#### Records provided:
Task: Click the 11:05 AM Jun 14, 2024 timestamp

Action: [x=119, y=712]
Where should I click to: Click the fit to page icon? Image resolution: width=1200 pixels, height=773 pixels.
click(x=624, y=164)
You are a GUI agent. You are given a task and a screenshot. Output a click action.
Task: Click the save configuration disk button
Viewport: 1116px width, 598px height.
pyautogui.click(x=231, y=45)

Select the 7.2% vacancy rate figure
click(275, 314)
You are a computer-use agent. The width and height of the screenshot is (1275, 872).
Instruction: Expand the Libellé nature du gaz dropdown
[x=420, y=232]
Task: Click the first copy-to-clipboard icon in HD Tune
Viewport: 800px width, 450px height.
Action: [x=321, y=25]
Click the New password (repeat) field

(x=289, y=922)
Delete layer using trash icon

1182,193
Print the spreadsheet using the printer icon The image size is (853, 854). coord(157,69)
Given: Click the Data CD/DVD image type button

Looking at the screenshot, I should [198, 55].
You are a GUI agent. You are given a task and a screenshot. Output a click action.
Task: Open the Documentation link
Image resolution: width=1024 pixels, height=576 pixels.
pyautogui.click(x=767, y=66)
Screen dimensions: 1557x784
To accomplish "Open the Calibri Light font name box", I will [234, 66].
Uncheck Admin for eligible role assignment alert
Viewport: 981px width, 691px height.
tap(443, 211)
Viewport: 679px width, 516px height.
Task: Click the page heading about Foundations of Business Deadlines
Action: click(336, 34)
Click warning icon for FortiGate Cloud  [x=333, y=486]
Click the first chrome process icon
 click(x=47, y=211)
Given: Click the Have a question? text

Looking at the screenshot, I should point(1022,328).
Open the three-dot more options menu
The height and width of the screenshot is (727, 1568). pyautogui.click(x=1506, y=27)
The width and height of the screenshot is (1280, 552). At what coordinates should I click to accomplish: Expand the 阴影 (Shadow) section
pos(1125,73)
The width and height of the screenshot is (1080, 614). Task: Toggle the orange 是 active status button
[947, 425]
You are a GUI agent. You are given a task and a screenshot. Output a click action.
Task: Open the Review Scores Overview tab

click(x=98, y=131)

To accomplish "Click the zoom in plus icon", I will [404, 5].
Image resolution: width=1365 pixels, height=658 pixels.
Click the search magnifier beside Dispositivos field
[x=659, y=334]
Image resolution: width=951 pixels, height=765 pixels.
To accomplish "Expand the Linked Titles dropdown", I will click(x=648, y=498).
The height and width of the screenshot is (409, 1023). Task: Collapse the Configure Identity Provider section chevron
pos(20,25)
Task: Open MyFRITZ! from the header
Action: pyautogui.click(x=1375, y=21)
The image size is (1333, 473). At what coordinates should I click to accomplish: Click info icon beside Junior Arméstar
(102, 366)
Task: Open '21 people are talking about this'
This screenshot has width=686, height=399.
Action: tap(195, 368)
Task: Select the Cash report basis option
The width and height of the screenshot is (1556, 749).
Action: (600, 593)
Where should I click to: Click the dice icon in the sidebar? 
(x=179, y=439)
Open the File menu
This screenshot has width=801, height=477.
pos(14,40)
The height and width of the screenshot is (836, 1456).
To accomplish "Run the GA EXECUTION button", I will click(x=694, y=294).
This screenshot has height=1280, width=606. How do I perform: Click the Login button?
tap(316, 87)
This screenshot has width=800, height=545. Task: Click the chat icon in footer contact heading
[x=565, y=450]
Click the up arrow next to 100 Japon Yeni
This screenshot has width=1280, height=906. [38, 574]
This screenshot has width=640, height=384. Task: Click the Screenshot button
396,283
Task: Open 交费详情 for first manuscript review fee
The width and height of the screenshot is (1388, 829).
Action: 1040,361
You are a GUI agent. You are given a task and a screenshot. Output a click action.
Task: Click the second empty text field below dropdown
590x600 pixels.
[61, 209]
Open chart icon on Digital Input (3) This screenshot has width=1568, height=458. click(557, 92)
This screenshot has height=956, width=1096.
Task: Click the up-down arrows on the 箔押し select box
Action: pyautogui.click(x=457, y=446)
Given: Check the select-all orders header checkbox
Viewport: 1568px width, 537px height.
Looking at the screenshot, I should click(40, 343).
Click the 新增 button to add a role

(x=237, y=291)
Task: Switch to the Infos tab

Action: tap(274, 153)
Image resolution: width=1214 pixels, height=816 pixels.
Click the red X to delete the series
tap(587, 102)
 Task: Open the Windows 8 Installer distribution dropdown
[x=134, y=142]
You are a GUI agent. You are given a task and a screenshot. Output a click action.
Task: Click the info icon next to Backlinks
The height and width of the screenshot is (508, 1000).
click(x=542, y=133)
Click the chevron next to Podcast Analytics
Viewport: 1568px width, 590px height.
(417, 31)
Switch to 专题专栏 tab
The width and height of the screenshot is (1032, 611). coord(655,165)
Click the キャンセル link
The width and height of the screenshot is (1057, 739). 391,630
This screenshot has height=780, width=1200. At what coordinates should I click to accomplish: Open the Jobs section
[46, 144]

#### Task instructions:
Would you reproduce the entire listing, keeping every line as it is?

#### Result for this task:
Task: Click the 11:05 AM Jun 14, 2024 timestamp

Action: [x=119, y=712]
Where should I click to: Click the fit to page icon? Image resolution: width=1200 pixels, height=773 pixels.
click(x=624, y=164)
You are a GUI agent. You are given a task and a screenshot. Output a click action.
Task: Click the save configuration disk button
Viewport: 1116px width, 598px height.
pyautogui.click(x=231, y=45)

Select the 7.2% vacancy rate figure
click(275, 314)
You are a computer-use agent. The width and height of the screenshot is (1275, 872).
Instruction: Expand the Libellé nature du gaz dropdown
[x=420, y=232]
Task: Click the first copy-to-clipboard icon in HD Tune
Viewport: 800px width, 450px height.
Action: [x=321, y=25]
Click the New password (repeat) field

(x=289, y=922)
Delete layer using trash icon

1182,193
Print the spreadsheet using the printer icon The image size is (853, 854). coord(157,69)
Given: Click the Data CD/DVD image type button

Looking at the screenshot, I should [198, 55].
You are a GUI agent. You are given a task and a screenshot. Output a click action.
Task: Open the Documentation link
Image resolution: width=1024 pixels, height=576 pixels.
pyautogui.click(x=767, y=66)
Screen dimensions: 1557x784
To accomplish "Open the Calibri Light font name box", I will [234, 66].
Uncheck Admin for eligible role assignment alert
Viewport: 981px width, 691px height.
tap(443, 211)
Viewport: 679px width, 516px height.
Task: Click the page heading about Foundations of Business Deadlines
Action: click(336, 34)
Click warning icon for FortiGate Cloud  [x=333, y=486]
Click the first chrome process icon
 click(x=47, y=211)
Given: Click the Have a question? text

Looking at the screenshot, I should point(1022,328).
Open the three-dot more options menu
The height and width of the screenshot is (727, 1568). pyautogui.click(x=1506, y=27)
The width and height of the screenshot is (1280, 552). At what coordinates should I click to accomplish: Expand the 阴影 (Shadow) section
pos(1125,73)
The width and height of the screenshot is (1080, 614). Task: Toggle the orange 是 active status button
[947, 425]
You are a GUI agent. You are given a task and a screenshot. Output a click action.
Task: Open the Review Scores Overview tab

click(x=98, y=131)

To accomplish "Click the zoom in plus icon", I will [404, 5].
Image resolution: width=1365 pixels, height=658 pixels.
Click the search magnifier beside Dispositivos field
[x=659, y=334]
Image resolution: width=951 pixels, height=765 pixels.
To accomplish "Expand the Linked Titles dropdown", I will click(x=648, y=498).
The height and width of the screenshot is (409, 1023). Task: Collapse the Configure Identity Provider section chevron
pos(20,25)
Task: Open MyFRITZ! from the header
Action: pyautogui.click(x=1375, y=21)
The image size is (1333, 473). At what coordinates should I click to accomplish: Click info icon beside Junior Arméstar
(102, 366)
Task: Open '21 people are talking about this'
This screenshot has width=686, height=399.
Action: tap(195, 368)
Task: Select the Cash report basis option
The width and height of the screenshot is (1556, 749).
Action: (600, 593)
Where should I click to: Click the dice icon in the sidebar? 
(x=179, y=439)
Open the File menu
This screenshot has width=801, height=477.
pos(14,40)
The height and width of the screenshot is (836, 1456).
To accomplish "Run the GA EXECUTION button", I will click(x=694, y=294).
This screenshot has height=1280, width=606. How do I perform: Click the Login button?
tap(316, 87)
This screenshot has width=800, height=545. Task: Click the chat icon in footer contact heading
[x=565, y=450]
Click the up arrow next to 100 Japon Yeni
This screenshot has width=1280, height=906. [38, 574]
This screenshot has width=640, height=384. Task: Click the Screenshot button
396,283
Task: Open 交费详情 for first manuscript review fee
The width and height of the screenshot is (1388, 829).
Action: 1040,361
You are a GUI agent. You are given a task and a screenshot. Output a click action.
Task: Click the second empty text field below dropdown
590x600 pixels.
[61, 209]
Open chart icon on Digital Input (3) This screenshot has width=1568, height=458. click(557, 92)
This screenshot has height=956, width=1096.
Task: Click the up-down arrows on the 箔押し select box
Action: pyautogui.click(x=457, y=446)
Given: Check the select-all orders header checkbox
Viewport: 1568px width, 537px height.
Looking at the screenshot, I should click(40, 343).
Click the 新增 button to add a role

(x=237, y=291)
Task: Switch to the Infos tab

Action: tap(274, 153)
Image resolution: width=1214 pixels, height=816 pixels.
Click the red X to delete the series
tap(587, 102)
 Task: Open the Windows 8 Installer distribution dropdown
[x=134, y=142]
You are a GUI agent. You are given a task and a screenshot. Output a click action.
Task: Click the info icon next to Backlinks
The height and width of the screenshot is (508, 1000).
click(x=542, y=133)
Click the chevron next to Podcast Analytics
Viewport: 1568px width, 590px height.
(417, 31)
Switch to 专题专栏 tab
The width and height of the screenshot is (1032, 611). coord(655,165)
Click the キャンセル link
The width and height of the screenshot is (1057, 739). 391,630
This screenshot has height=780, width=1200. At what coordinates should I click to accomplish: Open the Jobs section
[46, 144]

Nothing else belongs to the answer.